Under all of these storage conditions, the patches induced a strong luminescent response when applied to mice. In contrast, the luminescent response produced by a traditional intramuscular injection of the luminescent-protein-encoding RNA declined with longer storage times at room temperature.
Then, the researchers tested their Covid-19 microneedle vaccine. They vaccinated mice with two doses of the vaccine, four weeks apart, then measured their antibody response to the virus. Mice vaccinated with the microneedle patch had a similar response to mice vaccinated with a traditional, injected RNA vaccine.
The researchers also saw the same strong antibody response when they vaccinated mice with microneedle patches that had been stored at room temperature for up to three months.
“This work is particularly exciting as it realizes the ability to produce vaccines on demand,” says Joseph DeSimone, a professor of translational medicine and chemical engineering at Stanford University, who was not involved in the research. “With the possibility of scaling up vaccine manufacturing and improved stability at higher temperatures, mobile vaccine printers can facilitate widespread access to RNA vaccines.”
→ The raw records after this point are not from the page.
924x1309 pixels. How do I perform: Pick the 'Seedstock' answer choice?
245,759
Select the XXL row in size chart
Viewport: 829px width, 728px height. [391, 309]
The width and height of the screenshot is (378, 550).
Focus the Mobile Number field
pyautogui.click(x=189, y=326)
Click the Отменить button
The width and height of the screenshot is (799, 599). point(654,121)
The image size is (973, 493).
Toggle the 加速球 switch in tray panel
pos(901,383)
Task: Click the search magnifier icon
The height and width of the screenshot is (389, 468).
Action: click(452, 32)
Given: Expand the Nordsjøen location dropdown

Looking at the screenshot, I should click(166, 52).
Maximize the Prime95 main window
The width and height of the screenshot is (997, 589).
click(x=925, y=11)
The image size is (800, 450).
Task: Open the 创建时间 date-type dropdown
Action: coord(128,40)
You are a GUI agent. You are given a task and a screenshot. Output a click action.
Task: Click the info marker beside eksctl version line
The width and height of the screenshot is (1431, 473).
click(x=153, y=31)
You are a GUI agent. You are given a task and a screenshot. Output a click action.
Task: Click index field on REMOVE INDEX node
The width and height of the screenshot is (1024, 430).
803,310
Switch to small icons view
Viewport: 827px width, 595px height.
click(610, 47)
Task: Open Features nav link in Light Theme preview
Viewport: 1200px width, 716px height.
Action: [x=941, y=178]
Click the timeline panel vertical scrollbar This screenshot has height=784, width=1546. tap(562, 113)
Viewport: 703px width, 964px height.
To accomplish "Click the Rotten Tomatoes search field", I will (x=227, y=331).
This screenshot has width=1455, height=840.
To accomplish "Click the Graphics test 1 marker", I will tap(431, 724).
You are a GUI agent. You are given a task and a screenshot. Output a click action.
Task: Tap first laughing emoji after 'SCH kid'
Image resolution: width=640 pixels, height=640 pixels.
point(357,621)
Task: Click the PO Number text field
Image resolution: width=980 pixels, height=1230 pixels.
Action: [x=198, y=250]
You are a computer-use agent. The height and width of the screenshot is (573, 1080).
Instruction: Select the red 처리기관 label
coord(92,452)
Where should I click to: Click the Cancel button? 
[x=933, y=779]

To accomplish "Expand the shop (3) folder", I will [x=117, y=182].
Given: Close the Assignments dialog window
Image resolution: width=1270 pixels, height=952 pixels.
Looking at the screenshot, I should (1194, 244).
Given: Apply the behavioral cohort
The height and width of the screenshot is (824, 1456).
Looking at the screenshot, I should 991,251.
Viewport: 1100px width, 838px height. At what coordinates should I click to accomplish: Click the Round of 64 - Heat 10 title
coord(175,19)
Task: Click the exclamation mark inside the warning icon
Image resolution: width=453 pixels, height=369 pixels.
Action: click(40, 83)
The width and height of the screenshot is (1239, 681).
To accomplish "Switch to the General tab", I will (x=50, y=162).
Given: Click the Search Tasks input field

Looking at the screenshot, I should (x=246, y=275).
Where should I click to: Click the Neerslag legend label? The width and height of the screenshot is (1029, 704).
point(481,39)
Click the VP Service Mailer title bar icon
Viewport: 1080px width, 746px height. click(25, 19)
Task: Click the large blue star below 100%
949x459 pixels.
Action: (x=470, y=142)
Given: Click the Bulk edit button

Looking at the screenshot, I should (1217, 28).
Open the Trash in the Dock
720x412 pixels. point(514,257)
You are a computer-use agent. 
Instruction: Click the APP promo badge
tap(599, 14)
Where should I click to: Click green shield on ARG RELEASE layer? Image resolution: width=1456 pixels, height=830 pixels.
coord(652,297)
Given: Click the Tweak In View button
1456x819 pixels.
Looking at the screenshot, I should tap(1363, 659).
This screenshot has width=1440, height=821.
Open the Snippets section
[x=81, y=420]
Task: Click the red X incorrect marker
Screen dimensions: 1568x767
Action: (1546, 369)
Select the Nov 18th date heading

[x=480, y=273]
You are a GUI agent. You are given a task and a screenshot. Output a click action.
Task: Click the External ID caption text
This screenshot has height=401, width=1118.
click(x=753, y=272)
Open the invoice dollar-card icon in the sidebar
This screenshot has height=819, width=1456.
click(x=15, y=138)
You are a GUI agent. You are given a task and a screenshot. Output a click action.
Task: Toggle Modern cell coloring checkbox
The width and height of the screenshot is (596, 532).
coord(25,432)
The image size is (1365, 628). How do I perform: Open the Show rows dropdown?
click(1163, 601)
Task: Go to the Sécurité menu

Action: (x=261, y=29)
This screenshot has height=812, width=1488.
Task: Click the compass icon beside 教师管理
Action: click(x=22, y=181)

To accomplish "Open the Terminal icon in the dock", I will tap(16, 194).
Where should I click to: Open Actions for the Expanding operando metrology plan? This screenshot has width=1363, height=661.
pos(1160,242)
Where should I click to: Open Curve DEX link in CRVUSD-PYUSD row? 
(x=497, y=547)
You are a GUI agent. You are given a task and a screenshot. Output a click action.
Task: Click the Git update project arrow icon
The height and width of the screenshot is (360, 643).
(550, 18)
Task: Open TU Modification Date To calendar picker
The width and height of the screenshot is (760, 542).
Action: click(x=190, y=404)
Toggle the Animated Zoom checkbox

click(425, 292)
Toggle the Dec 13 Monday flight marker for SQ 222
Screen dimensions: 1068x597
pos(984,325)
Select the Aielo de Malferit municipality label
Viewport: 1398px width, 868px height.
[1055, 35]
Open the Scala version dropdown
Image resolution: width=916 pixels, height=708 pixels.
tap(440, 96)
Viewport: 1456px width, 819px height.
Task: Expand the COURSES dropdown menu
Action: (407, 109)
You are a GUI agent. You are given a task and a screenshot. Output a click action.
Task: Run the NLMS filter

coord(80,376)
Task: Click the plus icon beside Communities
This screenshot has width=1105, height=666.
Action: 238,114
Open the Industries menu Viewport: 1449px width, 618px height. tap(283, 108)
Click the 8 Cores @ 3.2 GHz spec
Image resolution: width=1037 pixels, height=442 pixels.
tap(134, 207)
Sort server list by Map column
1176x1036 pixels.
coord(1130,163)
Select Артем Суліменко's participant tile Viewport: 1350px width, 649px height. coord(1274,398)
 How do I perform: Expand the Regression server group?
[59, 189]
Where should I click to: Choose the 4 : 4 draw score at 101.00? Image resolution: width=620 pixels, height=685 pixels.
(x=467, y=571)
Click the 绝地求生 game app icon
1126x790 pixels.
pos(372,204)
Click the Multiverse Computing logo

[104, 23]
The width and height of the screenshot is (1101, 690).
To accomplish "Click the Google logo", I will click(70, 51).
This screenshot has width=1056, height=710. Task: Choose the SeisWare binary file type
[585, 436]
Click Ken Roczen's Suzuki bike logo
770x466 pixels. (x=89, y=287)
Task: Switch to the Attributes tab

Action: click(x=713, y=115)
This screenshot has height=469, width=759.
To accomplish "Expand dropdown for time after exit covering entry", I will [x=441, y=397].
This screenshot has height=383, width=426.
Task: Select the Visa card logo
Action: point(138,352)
While this study focused on Covid-19 RNA vaccines, the researchers plan to adapt the process to produce other types of vaccines, including vaccines made from proteins or inactivated viruses.
“The ink composition was key in stabilizing mRNA vaccines, but the ink can contain various types of vaccines or even drugs, allowing for flexibility and modularity in what can be delivered using this microneedle platform,” Jaklenec says.
Other authors of the paper are Maria Kanelli, Lisa Tostanoski, Joe Collins, Apurva Pardeshi, Jooli Han, Dhruv Varshney, Behnaz Eshaghi, Johnny Garcia, Timothy Forster, Gary Li, Nandita Menon, Sydney Pyon, Linzixuan Zhang, Catherine Jacob-Dolan, Olivia Powers, Kevin Hall, Shahad Alsaiari, Morris Wolf, Mark Tibbitt, Robert Farra, and Dan Barouch.
The research was funded by the Biomedical Advanced Research and Development Authority (BARDA), the Belgian American Educational Foundation, Wallonia-Brussels International, the Bodossaki Foundation, the Onassis Foundation, the U.S. National Institutes of Health, and the Koch Institute Support (core) Grant from the National Cancer Institute.